- Rice in 1996

Background information
- Born: Larry Prentis Rice April 24, 1949 Danville, Virginia, U.S.
- Died: May 13, 2006 (aged 57) Inverness, Florida, U.S.
- Genres: Bluegrass music
- Occupation: Musician
- Instruments: Mandolin; vocals;
- Years active: 1969–2006
- Labels: King Bluegrass; Rebel;
- Formerly of: The Rice Brothers

= Larry Rice (musician) =

American musician (1949–2006)

Larry Prentis Rice (April 24, 1949 – May 13, 2006) was an American mandolinist, singer, songwriter, and band leader in the bluegrass tradition. He is known for his solo albums and for his unique syncopated mandolin picking style.

== Biography ==
===Early years===
Rice was born in Danville, Virginia, but grew up in California, the oldest of the Rice brothers (Tony, Ronnie, and Wyatt). His father Herb started the Golden State Boys bluegrass band along with Hal and Leon Poindexter. While playing in the Golden State Boys, Rice befriended Chris Hillman.

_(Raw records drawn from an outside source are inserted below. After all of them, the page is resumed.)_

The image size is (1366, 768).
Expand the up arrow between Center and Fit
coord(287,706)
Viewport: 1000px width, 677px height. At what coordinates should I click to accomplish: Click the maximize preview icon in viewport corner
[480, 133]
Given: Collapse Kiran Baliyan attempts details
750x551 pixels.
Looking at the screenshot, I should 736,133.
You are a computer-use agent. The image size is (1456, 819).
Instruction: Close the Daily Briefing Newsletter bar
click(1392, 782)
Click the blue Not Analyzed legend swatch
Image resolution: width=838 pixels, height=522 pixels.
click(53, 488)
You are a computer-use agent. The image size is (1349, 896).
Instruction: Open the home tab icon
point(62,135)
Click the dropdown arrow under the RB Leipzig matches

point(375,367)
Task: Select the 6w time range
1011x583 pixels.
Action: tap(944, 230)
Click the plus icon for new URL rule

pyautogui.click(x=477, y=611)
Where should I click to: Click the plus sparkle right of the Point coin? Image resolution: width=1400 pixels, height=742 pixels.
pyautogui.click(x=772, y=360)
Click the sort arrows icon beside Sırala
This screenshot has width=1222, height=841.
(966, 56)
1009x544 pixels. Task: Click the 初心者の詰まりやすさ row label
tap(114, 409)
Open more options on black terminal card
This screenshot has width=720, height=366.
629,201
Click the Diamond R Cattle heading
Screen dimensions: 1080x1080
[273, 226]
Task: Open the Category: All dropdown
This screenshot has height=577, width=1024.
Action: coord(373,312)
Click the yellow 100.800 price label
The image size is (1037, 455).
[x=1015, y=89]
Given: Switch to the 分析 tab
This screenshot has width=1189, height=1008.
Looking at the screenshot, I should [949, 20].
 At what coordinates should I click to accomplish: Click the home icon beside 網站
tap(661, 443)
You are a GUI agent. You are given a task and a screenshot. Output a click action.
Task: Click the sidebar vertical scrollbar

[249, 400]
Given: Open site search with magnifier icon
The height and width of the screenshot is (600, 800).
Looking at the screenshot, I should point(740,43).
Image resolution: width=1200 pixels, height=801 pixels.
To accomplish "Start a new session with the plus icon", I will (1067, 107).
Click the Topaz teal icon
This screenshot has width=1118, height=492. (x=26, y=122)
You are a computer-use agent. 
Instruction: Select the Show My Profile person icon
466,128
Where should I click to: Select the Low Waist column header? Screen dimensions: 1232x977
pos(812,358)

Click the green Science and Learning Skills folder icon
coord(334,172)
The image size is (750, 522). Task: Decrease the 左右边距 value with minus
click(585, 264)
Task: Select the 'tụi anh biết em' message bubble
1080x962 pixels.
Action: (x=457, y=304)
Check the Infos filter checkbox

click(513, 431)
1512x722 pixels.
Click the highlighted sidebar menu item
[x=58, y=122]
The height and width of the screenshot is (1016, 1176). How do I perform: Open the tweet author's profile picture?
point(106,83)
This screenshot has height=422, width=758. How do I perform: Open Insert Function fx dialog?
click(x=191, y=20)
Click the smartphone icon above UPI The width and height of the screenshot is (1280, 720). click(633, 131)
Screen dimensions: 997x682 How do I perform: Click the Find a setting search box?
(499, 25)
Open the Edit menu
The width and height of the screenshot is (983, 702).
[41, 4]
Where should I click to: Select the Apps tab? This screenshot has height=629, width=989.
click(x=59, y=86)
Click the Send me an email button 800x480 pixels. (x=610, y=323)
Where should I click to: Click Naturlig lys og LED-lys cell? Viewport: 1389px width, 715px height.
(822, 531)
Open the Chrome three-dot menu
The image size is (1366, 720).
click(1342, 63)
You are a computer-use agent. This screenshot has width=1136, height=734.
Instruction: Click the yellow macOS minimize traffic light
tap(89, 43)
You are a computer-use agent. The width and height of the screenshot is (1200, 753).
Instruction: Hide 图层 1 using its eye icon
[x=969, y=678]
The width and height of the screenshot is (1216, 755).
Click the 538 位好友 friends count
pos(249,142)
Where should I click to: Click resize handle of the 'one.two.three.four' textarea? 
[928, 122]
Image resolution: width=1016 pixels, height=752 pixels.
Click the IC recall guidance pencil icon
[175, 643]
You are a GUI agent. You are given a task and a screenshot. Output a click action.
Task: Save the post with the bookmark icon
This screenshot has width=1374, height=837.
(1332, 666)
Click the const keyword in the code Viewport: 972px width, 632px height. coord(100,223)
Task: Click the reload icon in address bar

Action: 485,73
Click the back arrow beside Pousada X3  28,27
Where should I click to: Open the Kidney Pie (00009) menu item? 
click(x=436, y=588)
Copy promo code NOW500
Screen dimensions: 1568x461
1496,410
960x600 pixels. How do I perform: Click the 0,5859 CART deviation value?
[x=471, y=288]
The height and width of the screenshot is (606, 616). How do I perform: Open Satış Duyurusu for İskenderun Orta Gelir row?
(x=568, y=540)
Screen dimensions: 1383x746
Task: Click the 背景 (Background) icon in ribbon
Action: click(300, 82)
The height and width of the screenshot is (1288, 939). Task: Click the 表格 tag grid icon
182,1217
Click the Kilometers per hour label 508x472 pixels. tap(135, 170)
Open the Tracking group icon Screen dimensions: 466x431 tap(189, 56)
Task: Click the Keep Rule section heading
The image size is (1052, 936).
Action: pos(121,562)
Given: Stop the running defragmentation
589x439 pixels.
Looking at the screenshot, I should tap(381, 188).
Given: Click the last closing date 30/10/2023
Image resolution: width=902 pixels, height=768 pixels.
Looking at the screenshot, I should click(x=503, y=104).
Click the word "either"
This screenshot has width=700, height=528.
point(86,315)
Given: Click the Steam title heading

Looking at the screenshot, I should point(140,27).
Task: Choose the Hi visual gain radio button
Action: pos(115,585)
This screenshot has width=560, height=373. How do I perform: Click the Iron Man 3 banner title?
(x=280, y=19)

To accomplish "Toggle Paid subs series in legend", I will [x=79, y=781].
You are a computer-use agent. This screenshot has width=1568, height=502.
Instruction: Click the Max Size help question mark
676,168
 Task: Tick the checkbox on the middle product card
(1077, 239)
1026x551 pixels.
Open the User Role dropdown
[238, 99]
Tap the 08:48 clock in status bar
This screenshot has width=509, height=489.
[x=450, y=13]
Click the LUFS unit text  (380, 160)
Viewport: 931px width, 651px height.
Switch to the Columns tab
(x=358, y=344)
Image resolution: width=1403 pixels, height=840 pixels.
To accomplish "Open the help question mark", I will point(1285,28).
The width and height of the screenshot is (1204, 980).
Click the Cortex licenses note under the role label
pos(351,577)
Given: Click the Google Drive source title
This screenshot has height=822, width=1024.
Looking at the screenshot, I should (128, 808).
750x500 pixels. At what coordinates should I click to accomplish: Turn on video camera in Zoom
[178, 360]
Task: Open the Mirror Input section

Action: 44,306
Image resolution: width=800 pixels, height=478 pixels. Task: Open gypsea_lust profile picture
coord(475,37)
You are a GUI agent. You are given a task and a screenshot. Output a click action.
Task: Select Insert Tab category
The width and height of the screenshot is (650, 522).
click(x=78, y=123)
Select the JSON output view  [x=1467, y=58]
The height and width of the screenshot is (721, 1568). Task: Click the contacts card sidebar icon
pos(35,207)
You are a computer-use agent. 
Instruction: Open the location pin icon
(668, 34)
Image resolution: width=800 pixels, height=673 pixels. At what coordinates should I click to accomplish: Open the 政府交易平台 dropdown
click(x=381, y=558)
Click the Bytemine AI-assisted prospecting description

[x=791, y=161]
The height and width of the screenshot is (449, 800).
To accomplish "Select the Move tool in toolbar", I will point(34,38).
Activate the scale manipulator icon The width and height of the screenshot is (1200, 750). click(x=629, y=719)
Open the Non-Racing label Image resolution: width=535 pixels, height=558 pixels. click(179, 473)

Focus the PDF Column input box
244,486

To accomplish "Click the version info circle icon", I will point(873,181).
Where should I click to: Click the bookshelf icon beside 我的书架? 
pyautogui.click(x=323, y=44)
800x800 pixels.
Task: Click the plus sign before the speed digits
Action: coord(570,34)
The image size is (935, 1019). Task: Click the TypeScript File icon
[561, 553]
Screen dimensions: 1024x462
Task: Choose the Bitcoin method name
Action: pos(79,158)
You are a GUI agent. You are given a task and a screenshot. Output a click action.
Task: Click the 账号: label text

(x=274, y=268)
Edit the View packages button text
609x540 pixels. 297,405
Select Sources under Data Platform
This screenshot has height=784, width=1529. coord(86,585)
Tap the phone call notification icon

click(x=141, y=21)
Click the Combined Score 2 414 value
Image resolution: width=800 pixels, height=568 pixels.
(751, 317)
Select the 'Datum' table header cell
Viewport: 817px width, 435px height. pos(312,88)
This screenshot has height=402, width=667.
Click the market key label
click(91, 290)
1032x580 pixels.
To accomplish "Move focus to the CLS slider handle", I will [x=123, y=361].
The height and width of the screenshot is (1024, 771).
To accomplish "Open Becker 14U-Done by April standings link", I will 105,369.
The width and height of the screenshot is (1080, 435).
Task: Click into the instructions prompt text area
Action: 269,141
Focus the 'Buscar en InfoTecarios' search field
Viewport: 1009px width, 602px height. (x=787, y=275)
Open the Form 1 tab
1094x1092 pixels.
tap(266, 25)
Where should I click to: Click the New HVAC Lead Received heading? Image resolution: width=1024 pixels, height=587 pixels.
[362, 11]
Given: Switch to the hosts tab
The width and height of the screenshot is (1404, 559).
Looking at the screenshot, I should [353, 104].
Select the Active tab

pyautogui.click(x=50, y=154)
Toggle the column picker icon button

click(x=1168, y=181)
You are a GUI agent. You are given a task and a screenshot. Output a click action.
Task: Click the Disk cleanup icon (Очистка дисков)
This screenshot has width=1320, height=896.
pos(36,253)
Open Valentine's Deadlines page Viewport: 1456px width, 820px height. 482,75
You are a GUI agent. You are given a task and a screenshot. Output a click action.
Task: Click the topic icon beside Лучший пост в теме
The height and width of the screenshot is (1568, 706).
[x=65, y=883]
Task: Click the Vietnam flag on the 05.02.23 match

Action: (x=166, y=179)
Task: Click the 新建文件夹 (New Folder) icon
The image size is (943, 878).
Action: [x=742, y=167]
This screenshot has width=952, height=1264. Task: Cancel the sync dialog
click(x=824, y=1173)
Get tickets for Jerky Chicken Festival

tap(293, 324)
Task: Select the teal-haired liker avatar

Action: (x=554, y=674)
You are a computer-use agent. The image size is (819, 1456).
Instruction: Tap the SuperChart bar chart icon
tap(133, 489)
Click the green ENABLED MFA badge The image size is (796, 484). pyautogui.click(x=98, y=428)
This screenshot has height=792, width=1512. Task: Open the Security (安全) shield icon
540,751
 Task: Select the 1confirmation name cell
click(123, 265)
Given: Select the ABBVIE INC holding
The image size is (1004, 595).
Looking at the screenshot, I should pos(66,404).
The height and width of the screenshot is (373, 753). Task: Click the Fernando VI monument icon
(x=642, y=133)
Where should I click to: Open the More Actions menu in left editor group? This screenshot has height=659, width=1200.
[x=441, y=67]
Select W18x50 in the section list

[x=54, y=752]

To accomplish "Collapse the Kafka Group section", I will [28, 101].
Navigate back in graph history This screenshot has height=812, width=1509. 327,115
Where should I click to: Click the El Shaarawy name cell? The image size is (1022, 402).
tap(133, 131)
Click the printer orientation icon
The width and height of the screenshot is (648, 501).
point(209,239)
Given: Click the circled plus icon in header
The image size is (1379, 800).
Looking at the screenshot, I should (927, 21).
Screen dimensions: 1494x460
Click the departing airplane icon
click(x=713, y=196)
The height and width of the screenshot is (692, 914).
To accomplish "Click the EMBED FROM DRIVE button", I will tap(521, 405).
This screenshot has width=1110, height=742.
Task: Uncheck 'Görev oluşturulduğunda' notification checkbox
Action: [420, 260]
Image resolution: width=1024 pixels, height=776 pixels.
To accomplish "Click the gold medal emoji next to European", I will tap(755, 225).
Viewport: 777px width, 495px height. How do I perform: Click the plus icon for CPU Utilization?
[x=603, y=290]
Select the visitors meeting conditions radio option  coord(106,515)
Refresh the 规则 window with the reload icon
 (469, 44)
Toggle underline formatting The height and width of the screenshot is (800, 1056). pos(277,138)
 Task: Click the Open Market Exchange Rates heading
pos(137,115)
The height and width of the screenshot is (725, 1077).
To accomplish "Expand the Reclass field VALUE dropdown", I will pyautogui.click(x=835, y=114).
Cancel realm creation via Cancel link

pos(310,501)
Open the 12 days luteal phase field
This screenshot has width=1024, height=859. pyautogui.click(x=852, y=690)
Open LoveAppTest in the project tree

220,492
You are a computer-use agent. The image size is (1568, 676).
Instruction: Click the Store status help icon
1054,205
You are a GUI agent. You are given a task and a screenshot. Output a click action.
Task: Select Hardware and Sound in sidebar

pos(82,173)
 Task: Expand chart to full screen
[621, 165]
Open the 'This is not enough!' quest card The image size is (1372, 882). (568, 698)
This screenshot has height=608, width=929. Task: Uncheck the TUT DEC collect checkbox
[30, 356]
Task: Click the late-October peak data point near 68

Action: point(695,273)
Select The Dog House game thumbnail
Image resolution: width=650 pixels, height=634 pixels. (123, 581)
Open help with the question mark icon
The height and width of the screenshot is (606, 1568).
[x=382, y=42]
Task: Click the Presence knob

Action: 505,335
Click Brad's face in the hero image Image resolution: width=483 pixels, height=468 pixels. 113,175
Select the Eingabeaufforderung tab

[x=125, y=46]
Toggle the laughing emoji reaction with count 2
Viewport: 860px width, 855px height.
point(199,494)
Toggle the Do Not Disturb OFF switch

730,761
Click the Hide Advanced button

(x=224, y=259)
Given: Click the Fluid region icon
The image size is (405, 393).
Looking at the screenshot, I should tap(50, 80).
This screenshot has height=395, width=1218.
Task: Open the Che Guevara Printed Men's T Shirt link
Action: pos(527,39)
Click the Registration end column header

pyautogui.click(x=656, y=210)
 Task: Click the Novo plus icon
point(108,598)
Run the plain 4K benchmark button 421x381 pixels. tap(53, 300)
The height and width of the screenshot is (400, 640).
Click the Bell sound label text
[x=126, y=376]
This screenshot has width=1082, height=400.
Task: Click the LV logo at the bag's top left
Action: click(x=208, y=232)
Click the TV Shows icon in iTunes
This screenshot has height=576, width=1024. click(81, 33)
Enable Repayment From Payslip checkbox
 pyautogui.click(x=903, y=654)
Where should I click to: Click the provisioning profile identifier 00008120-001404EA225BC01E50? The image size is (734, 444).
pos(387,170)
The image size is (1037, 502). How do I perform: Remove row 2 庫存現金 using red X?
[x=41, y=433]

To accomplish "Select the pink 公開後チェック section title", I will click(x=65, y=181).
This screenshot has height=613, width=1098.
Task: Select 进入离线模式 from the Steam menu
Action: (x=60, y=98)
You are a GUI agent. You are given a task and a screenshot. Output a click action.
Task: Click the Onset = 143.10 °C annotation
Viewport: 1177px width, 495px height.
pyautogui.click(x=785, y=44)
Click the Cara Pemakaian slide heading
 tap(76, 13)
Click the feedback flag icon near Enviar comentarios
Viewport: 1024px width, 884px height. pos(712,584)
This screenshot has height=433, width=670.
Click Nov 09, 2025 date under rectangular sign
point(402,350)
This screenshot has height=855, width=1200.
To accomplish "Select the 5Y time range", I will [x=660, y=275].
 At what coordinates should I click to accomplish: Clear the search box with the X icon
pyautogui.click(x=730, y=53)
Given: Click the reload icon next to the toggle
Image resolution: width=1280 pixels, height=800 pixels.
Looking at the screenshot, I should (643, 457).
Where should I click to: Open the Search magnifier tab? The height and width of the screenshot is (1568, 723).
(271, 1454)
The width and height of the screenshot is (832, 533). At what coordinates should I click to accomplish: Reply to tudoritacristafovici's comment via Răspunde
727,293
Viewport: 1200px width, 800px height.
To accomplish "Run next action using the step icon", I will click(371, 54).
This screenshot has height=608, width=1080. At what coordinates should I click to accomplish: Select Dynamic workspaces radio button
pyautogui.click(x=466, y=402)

Inspired by brothers Roland and Clarence White of the California-based Kentucky Colonels Rice and his brothers Tony (guitar) and Ronnie (bass) performed as The Haphazards and in other configurations, including Aunt Dinah's Quilting Party.

===J. D. Crowe===
In 1969, Rice moved to Kentucky and began his professional career in the Kentucky Mountain Boys, J. D. Crowe's first band. Rice also helped form Crowe's next band the New South. Other members included Doyle Lawson, Red Allen, and Bobby Slone.

===Dickey Betts===
Rice was a member of the Dickey Betts Band in 1975 when Betts toured to support his Highway Call album. Vassar Clements and Rice's uncle Frank Poindexter were also members of the band.

===Solo recordings===
In 1975, Rice recorded his first solo album Mr. Poverty on the King Bluegrass label. Starting in 1979, Rice retired from music for several years. Rice's next solo album Hurricanes and Daydreams (1985) was followed by Time Machine (1987).

Recorded in 1989 and released in 1990, Artesia found Rice helped out instrumentally by Rickie Simpkins (vocals, fiddle), Clay Jones, Tony Rice, Wyatt Rice (guitar), Steve Wilson (resonator guitar), Sammy Shelor (banjo), Jon Carroll (piano), Ronnie Simpkins (bass), and Robbie Magruder (drums). Mary Chapin Carpenter was guest vocalist.

Notions and Novelties was released in 1996, featuring Gabe Valla and Tony Rice (guitar), James Tucker and Frank Poindexter (resonator guitar), Mark Johnson and Wynn Osborne (banjo), Rickie Simpkins (fiddle), and Tracy Collins (piano, drums).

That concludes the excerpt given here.